Where on Earth are We Going?
Taken from the title of Maurice Strong's monumental work, this annual symposium is ongoing since 2004. The symposium occurs during the Saturday of Wesleyan's Homecoming and Family Weekend. Each year focuses upon a critical environmental topic and has brought to Wesleyan the people who are at the forefronts of these issues. Our speakers have featured such luminaries as: Bill Blakemore, Lester Brown, Majora Carter, Robert Corell, Judith Curry, Kris Ebi, Joseph Fargione, Suki Hoagland, James Hansen, John Holdren, Thomas Malone, Frank McCormick, Richard Morgenstern, Patrick Osborne, A. Townsend Peterson, Steven Rockefeller, Gus Speth, Maurice Strong, Alaka Wali, Diana Wall, and Timothy Weiskel.
This event is free and open to the public.
Saturday, October 20, 2012
9 A.M.
WESEMINAR Where On Earth Are We Going?
Environmental Justice and Health Activism: Redefining Environment(s) and Crossing Borders
Dr. Julie Sze is an associate professor of American Studies at UC Davis. She also is the founding director of the Environmental Justice Project for UC Davis' John Muir Institute of the Environment. Sze's book. Noxious New York: The Racial Politics of Urban Health and Environmental Justice, won the 2008 John Hope Franklin Publication Prize, awarded annually to the best published book in American Studies. Her current research focuses on environmental inequality in the Central Valley Region of California and on eco-city development in China.
[click here for video]
10:30 A.M.
WESEMINAR Where on Earth Are We Going?
Climate Collapse vs. Climate Justice: What's What, Who's Who, and What You Can Do
Dr. Michael Dorsey is visiting professor of Environmental Studies in the College of Environment. He is a graduate of the University of Michigan School of Natural Resources and Environment (BS and PhD), Yale University's School of Forestry and Environmental Studies (MFS) and Johns Hopkins University (MA). His research examines the interplay of climate change policy, finance, and social justice concerns. He is a co-founding board member of Islands First-a multilateral negotiating capacity building organization for small island developing states facing disproportinate threats from unfolding climate change.
[click here for video]
Saturday, November 5, 2011
9 A.M.
WESEMINAR Where On Earth Are We Going?
The Energy Revolution Will Not Be Tweetable: The Energy Puzzle in More Than 140 Characters
Gas at $3.50 a gallon is expensive, but its environmental,
economic, political, and moral price is much higher. Journalist Lisa
Margonelli gives a provocative tour of the true cost of gasoline--as bad
for the citizens of the Middle East as it is for Americans-- and then
explains we can change by looking at energy as a system and finding
opportunities for mini revolutions in technology, policy, and behavior.

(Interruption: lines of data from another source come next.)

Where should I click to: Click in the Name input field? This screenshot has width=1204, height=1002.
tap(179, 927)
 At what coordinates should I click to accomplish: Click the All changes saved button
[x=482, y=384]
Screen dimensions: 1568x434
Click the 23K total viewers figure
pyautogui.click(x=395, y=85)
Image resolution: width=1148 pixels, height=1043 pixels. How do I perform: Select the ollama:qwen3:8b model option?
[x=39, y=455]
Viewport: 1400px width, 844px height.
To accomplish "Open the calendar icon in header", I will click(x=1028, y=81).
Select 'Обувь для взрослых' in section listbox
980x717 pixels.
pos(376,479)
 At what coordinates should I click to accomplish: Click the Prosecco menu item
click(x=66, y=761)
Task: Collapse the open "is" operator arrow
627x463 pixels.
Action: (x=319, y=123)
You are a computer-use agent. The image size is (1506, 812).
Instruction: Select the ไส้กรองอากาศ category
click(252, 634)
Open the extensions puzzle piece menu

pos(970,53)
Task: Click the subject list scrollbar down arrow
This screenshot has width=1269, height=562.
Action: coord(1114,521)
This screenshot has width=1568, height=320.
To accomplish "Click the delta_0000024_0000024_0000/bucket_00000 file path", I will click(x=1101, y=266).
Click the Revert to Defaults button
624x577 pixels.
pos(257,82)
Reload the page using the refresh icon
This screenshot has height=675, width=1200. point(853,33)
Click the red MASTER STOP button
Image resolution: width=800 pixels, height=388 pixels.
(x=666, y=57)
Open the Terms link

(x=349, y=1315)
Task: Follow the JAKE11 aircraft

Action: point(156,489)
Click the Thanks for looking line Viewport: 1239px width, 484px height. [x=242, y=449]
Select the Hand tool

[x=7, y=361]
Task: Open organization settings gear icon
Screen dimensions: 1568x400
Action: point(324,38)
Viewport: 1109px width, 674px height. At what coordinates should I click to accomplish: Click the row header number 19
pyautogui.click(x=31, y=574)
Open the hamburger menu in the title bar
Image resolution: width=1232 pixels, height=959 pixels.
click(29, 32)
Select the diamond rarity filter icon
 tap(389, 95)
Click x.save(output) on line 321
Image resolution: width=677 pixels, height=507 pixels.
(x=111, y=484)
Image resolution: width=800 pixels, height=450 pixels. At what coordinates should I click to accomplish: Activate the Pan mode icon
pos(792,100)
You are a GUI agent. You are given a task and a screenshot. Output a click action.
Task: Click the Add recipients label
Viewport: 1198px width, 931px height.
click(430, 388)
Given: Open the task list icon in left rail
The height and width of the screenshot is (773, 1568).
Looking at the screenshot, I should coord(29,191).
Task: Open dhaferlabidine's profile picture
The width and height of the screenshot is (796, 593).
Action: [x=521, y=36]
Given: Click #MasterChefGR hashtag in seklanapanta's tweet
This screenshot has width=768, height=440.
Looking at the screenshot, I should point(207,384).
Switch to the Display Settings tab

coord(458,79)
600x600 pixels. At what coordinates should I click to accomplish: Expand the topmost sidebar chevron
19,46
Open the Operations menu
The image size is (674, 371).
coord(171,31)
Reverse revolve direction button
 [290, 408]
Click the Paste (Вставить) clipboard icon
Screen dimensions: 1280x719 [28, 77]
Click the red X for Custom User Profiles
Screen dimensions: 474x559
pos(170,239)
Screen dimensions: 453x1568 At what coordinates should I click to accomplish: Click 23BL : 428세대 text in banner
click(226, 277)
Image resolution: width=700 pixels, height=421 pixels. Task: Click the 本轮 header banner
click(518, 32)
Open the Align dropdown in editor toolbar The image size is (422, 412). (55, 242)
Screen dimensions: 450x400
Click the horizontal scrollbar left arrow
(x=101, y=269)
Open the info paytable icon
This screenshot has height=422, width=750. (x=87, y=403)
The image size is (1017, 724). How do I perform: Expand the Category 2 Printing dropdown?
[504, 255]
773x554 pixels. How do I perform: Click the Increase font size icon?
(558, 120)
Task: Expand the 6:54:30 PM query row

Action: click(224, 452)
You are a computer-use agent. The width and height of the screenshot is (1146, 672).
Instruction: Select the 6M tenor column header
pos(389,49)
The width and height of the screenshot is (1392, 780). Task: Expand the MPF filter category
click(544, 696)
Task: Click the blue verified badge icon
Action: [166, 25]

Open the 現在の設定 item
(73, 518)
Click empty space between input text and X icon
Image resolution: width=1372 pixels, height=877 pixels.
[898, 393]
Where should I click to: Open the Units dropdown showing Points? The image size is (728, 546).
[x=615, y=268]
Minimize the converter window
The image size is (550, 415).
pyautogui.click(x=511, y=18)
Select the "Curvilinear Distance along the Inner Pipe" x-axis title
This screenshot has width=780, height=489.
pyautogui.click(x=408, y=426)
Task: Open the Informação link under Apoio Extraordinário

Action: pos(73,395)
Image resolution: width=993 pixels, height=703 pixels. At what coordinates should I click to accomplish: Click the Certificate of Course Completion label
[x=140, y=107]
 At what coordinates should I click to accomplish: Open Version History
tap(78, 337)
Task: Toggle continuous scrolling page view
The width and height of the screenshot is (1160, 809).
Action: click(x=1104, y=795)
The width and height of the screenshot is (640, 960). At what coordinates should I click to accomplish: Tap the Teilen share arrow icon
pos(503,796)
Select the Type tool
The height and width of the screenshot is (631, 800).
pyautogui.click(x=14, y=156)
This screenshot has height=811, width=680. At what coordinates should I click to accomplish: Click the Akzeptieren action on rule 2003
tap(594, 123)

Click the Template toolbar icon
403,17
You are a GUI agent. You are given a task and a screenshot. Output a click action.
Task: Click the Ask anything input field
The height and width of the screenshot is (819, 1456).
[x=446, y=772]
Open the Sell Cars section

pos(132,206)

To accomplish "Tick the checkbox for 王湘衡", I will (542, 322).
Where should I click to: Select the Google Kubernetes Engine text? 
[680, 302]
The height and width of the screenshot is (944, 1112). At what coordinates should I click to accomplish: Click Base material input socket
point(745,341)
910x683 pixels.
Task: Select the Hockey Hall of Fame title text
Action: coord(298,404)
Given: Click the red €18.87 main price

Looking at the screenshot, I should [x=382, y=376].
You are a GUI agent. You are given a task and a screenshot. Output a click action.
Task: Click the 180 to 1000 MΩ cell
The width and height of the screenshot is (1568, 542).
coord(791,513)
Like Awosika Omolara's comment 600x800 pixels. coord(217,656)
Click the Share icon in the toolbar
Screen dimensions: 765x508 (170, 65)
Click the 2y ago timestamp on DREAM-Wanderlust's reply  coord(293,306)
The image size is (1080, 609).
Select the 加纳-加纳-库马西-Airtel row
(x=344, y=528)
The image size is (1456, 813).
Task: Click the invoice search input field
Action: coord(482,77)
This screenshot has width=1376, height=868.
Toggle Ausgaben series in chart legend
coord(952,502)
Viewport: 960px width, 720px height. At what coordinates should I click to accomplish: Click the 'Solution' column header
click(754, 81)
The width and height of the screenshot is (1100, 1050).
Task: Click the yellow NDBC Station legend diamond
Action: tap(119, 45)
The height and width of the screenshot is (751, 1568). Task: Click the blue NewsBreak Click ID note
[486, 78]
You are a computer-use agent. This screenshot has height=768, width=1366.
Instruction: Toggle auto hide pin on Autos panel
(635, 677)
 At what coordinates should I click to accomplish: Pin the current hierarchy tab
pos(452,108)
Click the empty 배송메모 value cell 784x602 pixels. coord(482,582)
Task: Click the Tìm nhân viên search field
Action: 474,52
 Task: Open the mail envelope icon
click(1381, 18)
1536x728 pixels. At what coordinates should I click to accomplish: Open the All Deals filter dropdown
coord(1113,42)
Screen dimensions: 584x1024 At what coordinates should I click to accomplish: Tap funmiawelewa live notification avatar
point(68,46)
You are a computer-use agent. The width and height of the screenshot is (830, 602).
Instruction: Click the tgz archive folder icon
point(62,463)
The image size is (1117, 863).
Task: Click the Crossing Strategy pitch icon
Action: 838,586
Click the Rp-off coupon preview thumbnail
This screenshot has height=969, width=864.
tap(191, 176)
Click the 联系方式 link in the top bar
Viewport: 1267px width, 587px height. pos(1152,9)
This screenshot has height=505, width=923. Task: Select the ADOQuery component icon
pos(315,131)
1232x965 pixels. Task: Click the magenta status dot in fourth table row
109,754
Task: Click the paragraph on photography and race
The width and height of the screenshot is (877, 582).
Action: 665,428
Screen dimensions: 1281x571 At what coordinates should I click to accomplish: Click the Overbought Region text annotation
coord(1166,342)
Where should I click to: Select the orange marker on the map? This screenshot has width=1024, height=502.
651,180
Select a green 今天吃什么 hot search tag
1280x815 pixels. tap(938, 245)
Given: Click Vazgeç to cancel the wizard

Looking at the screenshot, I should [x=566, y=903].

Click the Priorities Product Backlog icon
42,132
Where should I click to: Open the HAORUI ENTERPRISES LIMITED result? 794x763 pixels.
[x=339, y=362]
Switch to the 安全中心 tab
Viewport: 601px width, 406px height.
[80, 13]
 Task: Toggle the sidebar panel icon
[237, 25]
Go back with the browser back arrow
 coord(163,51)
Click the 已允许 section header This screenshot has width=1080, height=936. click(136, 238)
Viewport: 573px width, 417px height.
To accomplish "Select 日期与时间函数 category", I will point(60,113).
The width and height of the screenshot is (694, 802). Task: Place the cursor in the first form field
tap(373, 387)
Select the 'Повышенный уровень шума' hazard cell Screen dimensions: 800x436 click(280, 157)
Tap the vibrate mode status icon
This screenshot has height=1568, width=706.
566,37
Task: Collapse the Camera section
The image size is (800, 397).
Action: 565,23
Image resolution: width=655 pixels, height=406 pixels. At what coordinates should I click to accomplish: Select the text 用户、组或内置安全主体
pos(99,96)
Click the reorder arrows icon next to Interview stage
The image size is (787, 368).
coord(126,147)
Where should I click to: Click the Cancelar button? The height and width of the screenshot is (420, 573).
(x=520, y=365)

Presenter: Lisa Margonelli directs the Energy Policy Initiative at the New America Foundation, a non-partisan think tank in Washington DC. She is the publisher of The Energy Trap and blogs frequently at The Atlantic. Her book Oil On the Brain: Petroleum's Long, Strange Trip to Your Tank, follows the oil supply chain from the gas station to oil fields around the world.
10:30 A.M.
WESEMINAR Where on Earth Are We Going?
The Future of Nuclear Power Following the Fukushima Disaster
The nuclear catastrophe is still widening around Japan’s
Fukushima Dai-Ichi atomic power plant. The ongoing nuclear accident has
created significant radioactive and political fallout in the midst of
what industry had been touting as a “nuclear renaissance” of new reactor
development. What are the consequences of the Fukushima nuclear
accident? How is it affecting energy policy here in the United States
and globally?
Presenter: Paul Gunter is a lead spokespeople in nuclear
reactor hazards and security concerns. He acts as the regulatory
watchdog over the U.S. Nuclear Regulatory Commission and the nuclear
power industry. He is a 2008 recipient of the Jane Bagley Lehman Award
from the Tides Foundation for environmental activism for his work on the
nuclear power and climate change issue. He was a cofounder of the
antinuclear Clamshell Alliance in 1976 to oppose the construction of the
Seabrook (NH) nuclear power plant through non-violent direct action
that launched the U.S. antinuclear movement. An environmental activist
and energy policy analyst, he has been an ardent critic of atomic power
development for more than 30 years.
Saturday, October 23, 2010
7th Annual - College of the Environment: Robert Schumann Environmental Studies Symposium
8:30am - "Hunger in America: History, Politics, Context, and Consequences"
Dr. Katherine Alaimo
Associate Professor, Department of Food Science and Human Nutrition, Michigan State University
Dr. Alaimo studies the connections
between social and economic environments and policies, and food security,
community development and health. The organizing principles behind her work
are that people are more likely to be healthy and practice healthy behaviors
within supportive family and community environments, and that policies,
particularly food and economic policies, can play a large role in
cultivating those healthy environments.
9:45am - "The Effects of Climate Change on Hunger"
Jonathan Dumont
Head of Television Communications, The United Nations World Food Programme
The number of storms, floods and drought that devastate crops, homes and lives has quadrupled in the last 30 years. In just the past few months floods have left 10 million people in need of food in Pakistan, bad harvests have left millions starving in the Sahel and drought threatens to raise the price of bread- possibly leading to food riots. Few organizations struggle with climate change as much as The World Food Programme. As the UN’s frontline emergency relief agency, WFP is the defacto canary in the coal mine as it responds to the effects that extreme weather has on nearly a billion people who live on the edge…one sixth of the world’s population who go to sleep hungry every night. As head of television communications for WFP, Jonathan Dumont frequently travels to that edge..trying to give a voice to those who have none.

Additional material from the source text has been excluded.